(Agence Ecofin) - Selon l’agence S&P Global Ratings, l’instabilité actuelle de Madagascar menace la croissance, la consolidation budgétaire et l’accès aux financements extérieurs, dans un contexte économique déjà fragile.
L’agence américaine S&P Global Ratings a annoncé, le vendredi 17 octobre 2025, avoir placé la note souveraine de Madagascar (« B-/B ») sous surveillance avec implication négative (Credit Watch Negative), traduisant une hausse des incertitudes politiques et économiques.

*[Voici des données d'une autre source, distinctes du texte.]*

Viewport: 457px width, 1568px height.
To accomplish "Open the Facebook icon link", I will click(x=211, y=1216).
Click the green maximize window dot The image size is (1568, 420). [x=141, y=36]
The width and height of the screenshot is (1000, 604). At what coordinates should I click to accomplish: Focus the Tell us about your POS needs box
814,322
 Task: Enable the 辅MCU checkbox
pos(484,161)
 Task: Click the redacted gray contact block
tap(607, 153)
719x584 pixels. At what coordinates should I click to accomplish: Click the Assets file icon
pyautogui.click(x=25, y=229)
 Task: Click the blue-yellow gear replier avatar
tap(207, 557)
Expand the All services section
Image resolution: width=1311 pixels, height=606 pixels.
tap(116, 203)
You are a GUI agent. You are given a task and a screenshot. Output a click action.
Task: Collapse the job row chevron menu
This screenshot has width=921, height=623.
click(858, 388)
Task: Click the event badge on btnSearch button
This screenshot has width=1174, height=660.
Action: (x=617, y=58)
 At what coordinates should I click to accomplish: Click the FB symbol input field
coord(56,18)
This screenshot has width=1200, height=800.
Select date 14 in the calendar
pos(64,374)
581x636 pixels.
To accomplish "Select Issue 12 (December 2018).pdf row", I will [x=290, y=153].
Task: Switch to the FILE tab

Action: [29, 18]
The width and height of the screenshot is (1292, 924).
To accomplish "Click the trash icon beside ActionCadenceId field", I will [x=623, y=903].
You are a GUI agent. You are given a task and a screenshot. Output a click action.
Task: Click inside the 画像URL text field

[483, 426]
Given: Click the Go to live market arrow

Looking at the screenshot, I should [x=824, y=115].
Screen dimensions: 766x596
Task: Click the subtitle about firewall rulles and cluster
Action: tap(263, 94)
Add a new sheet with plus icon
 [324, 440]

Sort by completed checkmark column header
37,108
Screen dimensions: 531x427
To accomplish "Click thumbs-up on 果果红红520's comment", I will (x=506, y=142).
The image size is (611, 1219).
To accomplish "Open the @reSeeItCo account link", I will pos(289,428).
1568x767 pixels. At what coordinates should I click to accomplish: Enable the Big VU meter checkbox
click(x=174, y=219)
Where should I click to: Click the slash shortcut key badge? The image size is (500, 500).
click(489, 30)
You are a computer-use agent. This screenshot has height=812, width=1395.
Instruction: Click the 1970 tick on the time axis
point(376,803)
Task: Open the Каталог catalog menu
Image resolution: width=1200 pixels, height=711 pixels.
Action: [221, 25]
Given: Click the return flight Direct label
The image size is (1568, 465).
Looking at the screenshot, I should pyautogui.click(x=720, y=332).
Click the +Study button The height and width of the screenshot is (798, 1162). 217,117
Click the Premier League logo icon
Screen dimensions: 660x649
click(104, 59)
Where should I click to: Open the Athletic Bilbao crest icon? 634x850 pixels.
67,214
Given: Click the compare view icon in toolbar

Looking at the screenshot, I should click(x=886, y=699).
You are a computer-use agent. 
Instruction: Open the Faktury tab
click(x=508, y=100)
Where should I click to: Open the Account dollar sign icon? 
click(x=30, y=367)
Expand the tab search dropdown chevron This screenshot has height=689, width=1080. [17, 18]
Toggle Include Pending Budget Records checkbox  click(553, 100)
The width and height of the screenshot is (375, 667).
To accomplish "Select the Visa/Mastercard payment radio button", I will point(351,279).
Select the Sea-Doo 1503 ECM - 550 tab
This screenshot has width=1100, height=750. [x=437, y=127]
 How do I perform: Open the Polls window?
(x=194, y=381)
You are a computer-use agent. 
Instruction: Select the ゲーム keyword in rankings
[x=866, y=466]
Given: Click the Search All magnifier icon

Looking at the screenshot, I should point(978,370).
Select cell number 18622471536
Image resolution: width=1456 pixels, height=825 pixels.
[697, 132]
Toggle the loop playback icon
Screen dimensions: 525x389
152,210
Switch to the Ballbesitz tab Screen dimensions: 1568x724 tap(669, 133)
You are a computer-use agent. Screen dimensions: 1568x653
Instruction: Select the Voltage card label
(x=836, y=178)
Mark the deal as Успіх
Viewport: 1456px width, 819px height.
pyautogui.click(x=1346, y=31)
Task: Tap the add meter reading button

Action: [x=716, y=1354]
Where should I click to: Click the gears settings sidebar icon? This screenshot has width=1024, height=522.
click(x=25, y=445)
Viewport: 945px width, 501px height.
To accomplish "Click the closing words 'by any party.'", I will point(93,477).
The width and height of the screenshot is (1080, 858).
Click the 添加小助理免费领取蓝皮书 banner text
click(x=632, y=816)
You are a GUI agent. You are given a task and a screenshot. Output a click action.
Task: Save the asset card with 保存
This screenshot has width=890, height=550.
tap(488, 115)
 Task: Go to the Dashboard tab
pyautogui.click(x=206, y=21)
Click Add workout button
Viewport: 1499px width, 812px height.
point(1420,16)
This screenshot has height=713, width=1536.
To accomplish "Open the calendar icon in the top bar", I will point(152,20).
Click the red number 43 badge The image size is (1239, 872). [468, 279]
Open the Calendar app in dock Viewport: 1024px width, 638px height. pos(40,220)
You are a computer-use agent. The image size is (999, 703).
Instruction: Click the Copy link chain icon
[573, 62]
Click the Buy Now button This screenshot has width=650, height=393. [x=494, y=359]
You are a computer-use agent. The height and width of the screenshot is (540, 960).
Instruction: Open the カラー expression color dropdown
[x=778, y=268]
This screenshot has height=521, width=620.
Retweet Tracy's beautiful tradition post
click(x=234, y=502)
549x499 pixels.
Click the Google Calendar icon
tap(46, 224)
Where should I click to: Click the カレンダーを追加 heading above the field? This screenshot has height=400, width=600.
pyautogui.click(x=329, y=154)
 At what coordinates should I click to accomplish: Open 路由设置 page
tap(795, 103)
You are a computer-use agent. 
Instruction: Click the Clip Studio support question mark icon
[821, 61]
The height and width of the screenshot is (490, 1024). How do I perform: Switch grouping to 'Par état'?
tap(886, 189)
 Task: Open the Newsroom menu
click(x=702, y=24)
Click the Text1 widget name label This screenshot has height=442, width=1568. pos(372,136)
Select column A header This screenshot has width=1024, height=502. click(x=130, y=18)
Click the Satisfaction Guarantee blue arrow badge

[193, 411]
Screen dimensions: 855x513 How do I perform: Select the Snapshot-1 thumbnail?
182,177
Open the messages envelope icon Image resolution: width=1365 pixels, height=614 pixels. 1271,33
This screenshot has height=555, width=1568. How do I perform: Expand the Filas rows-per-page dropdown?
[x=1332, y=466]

« Le placement sous surveillance reflète notre opinion selon laquelle l'instabilité politique persistante et l'incertitude entourant la gouvernance de Madagascar et le rythme de la transition politique pèseront sur les perspectives économiques et les résultats budgétaires du pays dans un avenir proche », indique la note d’information. Et d’ajouter : « nous pensons également qu'une transition pourrait présenter des risques pour la continuité administrative, affectant la capacité du nouveau gouvernement à honorer ses obligations commerciales existantes ».
Cette révision s’explique par la crise politique majeure qui s’est installée dans le pays depuis fin septembre. Le mouvement de contestation « Gen Z », initié par la jeunesse contre les pénuries d’électricité et d’eau ainsi que la dégradation des conditions sociales, a rapidement pris une tournure politique. Après la dissolution du gouvernement et de l’Assemblée nationale par le président de la République, Andry Rajoelina, il a lui-même été écarté du pouvoir par une transition militaire. Celle-ci est dirigée par le colonel Michael Randrianirina, chef du corps d’élite CAPSAT, investi le vendredi 17 octobre. L’armée a promis des élections dans un délai de deux ans.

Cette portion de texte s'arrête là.